No, not really. It is not a good design. When you need to store class information, it pretty much means that instead of one array you need several. One per type. The idea is that you can store pointer to anything derived from some base, and don’t care what that “anything” actually is - character, static mesh, etc.

Well, objects have GetClass() method, but casting with “Cast()” would be the best idea. When you want some very specific class BUT do not want to include anything derived from it, you are not using OOP to the full extent.

Alright, I’ll have to go for multiple typed lists by the sound of it. So just to be totally clear: TArray <USceneComponent *> can’t store references to UStaticMeshComponent and UPointLightComponent if I want to get the entire child back out of the list. Just making sure I have the concept right.

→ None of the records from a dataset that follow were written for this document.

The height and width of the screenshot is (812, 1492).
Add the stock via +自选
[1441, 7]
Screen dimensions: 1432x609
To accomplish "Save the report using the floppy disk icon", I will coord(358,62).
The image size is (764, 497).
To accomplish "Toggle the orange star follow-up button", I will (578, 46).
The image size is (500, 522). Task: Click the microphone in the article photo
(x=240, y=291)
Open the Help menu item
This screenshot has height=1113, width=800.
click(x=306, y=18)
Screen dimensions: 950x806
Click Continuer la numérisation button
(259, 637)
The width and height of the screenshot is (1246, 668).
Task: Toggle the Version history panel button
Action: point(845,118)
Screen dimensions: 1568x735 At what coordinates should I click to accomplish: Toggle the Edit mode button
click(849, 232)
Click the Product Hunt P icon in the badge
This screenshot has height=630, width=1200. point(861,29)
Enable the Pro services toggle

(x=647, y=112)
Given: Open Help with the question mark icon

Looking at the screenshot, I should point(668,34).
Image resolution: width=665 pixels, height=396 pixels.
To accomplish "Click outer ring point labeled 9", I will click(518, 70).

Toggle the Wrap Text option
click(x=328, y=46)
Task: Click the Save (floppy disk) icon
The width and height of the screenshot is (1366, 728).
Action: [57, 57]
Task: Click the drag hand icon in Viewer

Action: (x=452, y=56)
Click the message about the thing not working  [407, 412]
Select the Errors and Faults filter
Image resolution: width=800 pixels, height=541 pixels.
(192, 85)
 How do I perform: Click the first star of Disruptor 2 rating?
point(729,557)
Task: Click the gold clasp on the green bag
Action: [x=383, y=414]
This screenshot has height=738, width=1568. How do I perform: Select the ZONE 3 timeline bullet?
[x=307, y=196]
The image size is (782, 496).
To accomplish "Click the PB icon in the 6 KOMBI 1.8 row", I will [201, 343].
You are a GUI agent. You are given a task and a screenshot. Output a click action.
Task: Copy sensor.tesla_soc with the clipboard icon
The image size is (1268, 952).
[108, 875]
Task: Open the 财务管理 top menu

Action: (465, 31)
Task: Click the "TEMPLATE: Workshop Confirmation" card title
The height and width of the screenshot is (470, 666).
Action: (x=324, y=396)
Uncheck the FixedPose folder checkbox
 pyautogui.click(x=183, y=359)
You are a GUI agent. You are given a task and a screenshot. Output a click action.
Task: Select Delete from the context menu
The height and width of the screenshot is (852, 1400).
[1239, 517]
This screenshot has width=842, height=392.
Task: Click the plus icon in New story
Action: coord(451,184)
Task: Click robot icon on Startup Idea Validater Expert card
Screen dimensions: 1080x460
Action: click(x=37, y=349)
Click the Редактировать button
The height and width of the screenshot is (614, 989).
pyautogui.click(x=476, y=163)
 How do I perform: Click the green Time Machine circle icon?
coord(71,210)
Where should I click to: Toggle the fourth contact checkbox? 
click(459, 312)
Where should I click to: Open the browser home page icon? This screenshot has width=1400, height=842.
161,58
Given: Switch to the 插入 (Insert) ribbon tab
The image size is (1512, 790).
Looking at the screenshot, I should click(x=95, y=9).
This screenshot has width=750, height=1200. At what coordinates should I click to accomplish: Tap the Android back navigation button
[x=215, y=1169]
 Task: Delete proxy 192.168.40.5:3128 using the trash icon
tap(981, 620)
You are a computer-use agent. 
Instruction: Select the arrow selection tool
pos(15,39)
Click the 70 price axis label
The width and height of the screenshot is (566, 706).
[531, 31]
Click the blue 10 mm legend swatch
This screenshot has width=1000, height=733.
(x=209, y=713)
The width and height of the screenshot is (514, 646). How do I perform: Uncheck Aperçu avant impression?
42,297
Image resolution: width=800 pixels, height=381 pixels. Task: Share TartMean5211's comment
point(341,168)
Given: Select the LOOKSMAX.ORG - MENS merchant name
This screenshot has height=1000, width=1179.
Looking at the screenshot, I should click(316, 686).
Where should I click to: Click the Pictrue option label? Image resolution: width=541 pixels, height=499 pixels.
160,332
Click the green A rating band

It can. The point is if you’re going to do a lot of casting, that’s usually not a good design. Not a MAJOR “No”, but something to think about. At least in pure C++.

I.e.



UStaticMeshComponent  *meshComp = ...//points to something
UPointLightComponent *lightComp = ...//points to something else
TArray<USceneComponent*> compArray;
compArray.Add(meshComp);
compArray.Add(lightComp);


However when you want to get the data back:



UStaticMeshComponent  *meshComp = nullptr;
UPointLightComponent *lightComp = nullptr;
TArray<USceneComponent*> compArray = ...; //has data in it

meshComp = compArray[0];//compile error.
meshComp = Cast<UStaticMeshComponent>(compArray[0]);//valid. But if compArray[0] is not a UStaticMeshCOmponent, it'll be nullptr.
lightComp = Cast<UPointLightComponent>(compArray[0]);//also valid. But if compArray[0] is not actually a UPointLightComponent, it'll be nullptr.


Hmm. I still haven’t solved my original problem. So you’re saying it’s generally OK if I’m just using it as a reference to get all the ULightComponent objects and just use that? Because then I’ll avoid the double-ups.

In the end I’m just using this list as a way to get back to an object I’ve mapped. I think I’ve got it from here anyway, thanks!

Okay, final last question. I need to do something like:

USpotLightComponent = Map::Search<USpotLightComponent>(MyLight);

I’m having trouble figuring out what the syntax for writing a template like that is, where you can specify a type in angle brackets. Is that a template, or can I just do that to cast anything that way?